Introduction to Applied Linguistics



Applied Linguistics (ENG 360 and ENG 364)

Handout Chapter 5

Language

Knowing a Language

• What does it mean to know a language?

o The answer to this question varies according to the perspective of the person who is being asked (academic linguist, a language user, a language learner).

o In the Grammar-Translation method, it was thought that by only learning the grammar and vocabulary you will know how to use a language.

o What is the problem with this method?

o Do you think that the language learner would be successful in using the language?

• There two types of language knowledge:

1. Linguistic knowledge

2. Communicative knowledge

There are two views of linguistics competence

1. Grammar-Translation method (traditional language teaching)

o Isolating the formal systems of language (i.e. pronunciation, grammar, and vocabulary) can be helpful as a first step.

o However, the traditional language teaching method should not imply that this is the language learning there is.

o An emphasis on correctness can be seen as a strategic staging of information.

2. Chomsky·s Universal Grammar:

o Chomsky·s idea is that the human capacity for language, as illustrated by child acquisition of the language around them, it is not the product of general intelligence or learning ability, but an innate, genetically determined feature of the human species.

o We are born with considerable pre-programmed knowledge of how language works.

• Problems with Chomsky·s theory:

o Language becomes more biological than social and similarities between languages outweigh the differences.

o Language is separated from other factors such as body language and cultural knowledge.

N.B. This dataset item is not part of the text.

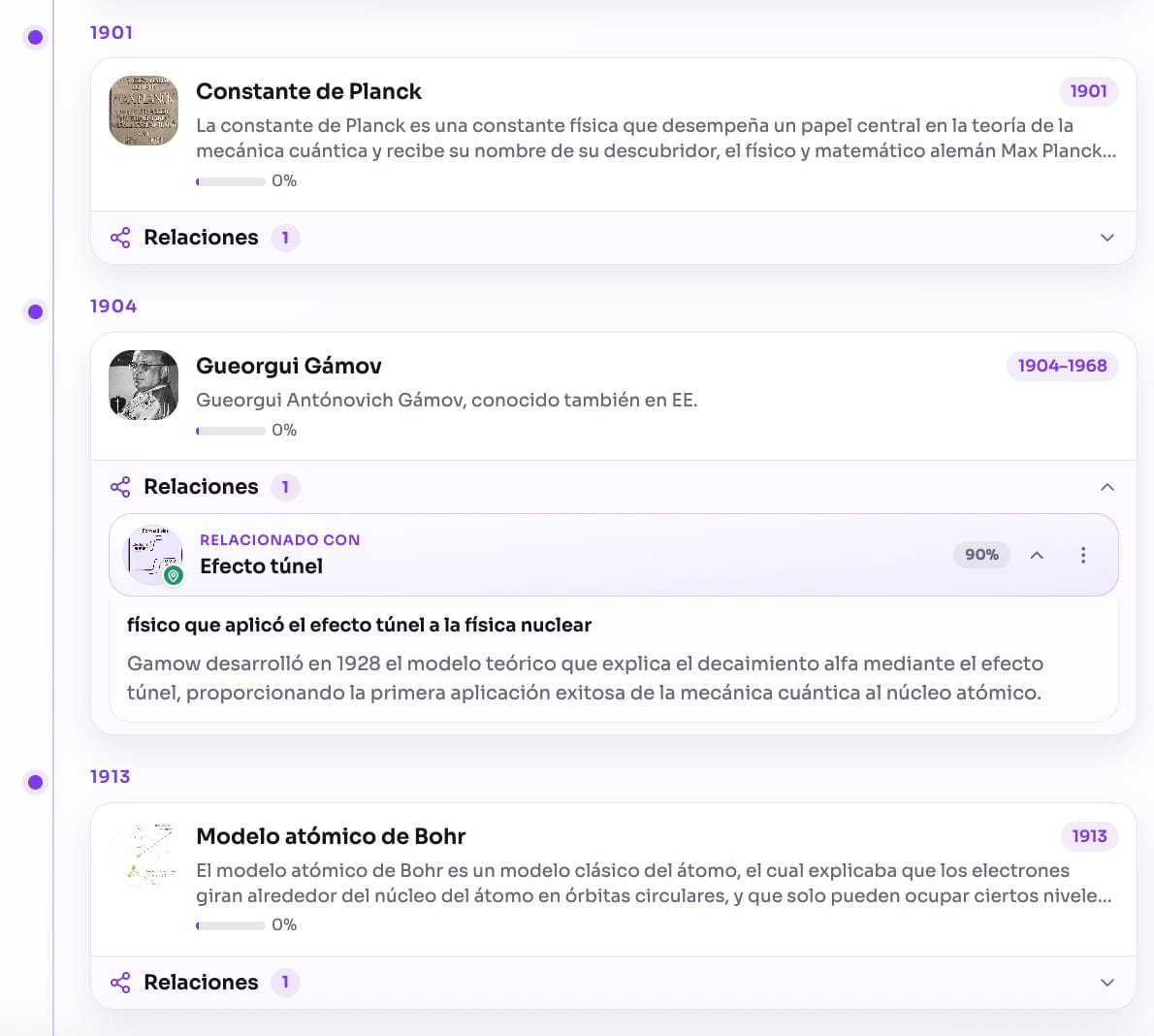This screenshot has height=1036, width=1154.
Task: Open Modelo atómico de Bohr diagram thumbnail
Action: tap(144, 856)
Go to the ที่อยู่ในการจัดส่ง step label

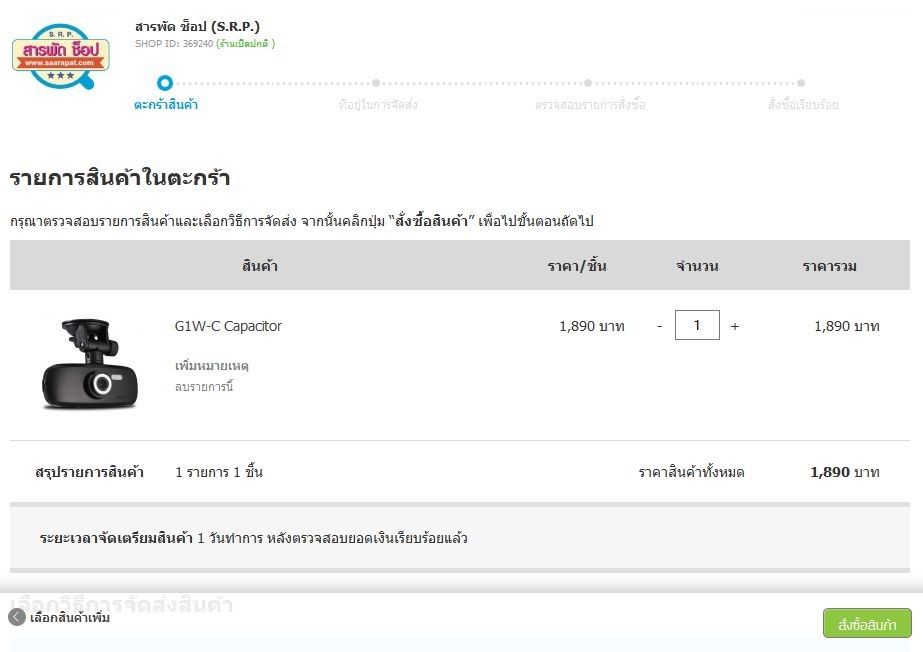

o In applied linguistics, this theory can have a reductive and constraining effect, excluding those factors with which applied linguistics is most concerned.

Communicative competence:

o The communicative language theory developed by Dell Hymes in the 1960·s was a reaction to the theory of Universal Grammar and Linguistic competence.

o According to Hymes, a person who linguistic competence doesn’t necessarily mean that he/she would be able to communicate using that knowledge

o Hymes suggests that in order to be able to communicate language, a person should acquire four types of knowledge:

▪ Possibility.

▪ Feasibility.

▪ Appropriateness.

▪ Attestedness.

• Possibility

o A competent speaker knows what is formally possible in a language.

Example: “Me sleep now”

It breaks the rules of the language and present a structure that is not acceptable in the English language.

“I am going to go to sleep” is the same expression but this time it follows the rules.

• Feasibility

o A communicative competent person knows what is feasible.

This is a psychological concept concerned with limitations to what can be processed in the mind.

o The rules of English grammar make it possible to expand by adding a relative clause.

• Appropriateness

o This is the third kind of knowledge to acquire to be able to be a competent language user.

o Using language to suit the situation:

example: “calling a police officer darling”

• Attestedness

o It means “how something is done”

Example:

“Chips and fish” It is possible, feasible, and appropriate.

However, people are used to saying:

Fish and Chips

• Influences of Communicative competence

o It was applied in teaching as the communicative approach.

o However, people jumped to market the concept of using language into isolated teaching exercises.

o Also, the issue of appropriateness was enforced to the teaching of American or British culture with no way for individual expression.

• Finally

o Language Knowledge is a combination of the two theories.

o There is no language without biology and social interaction.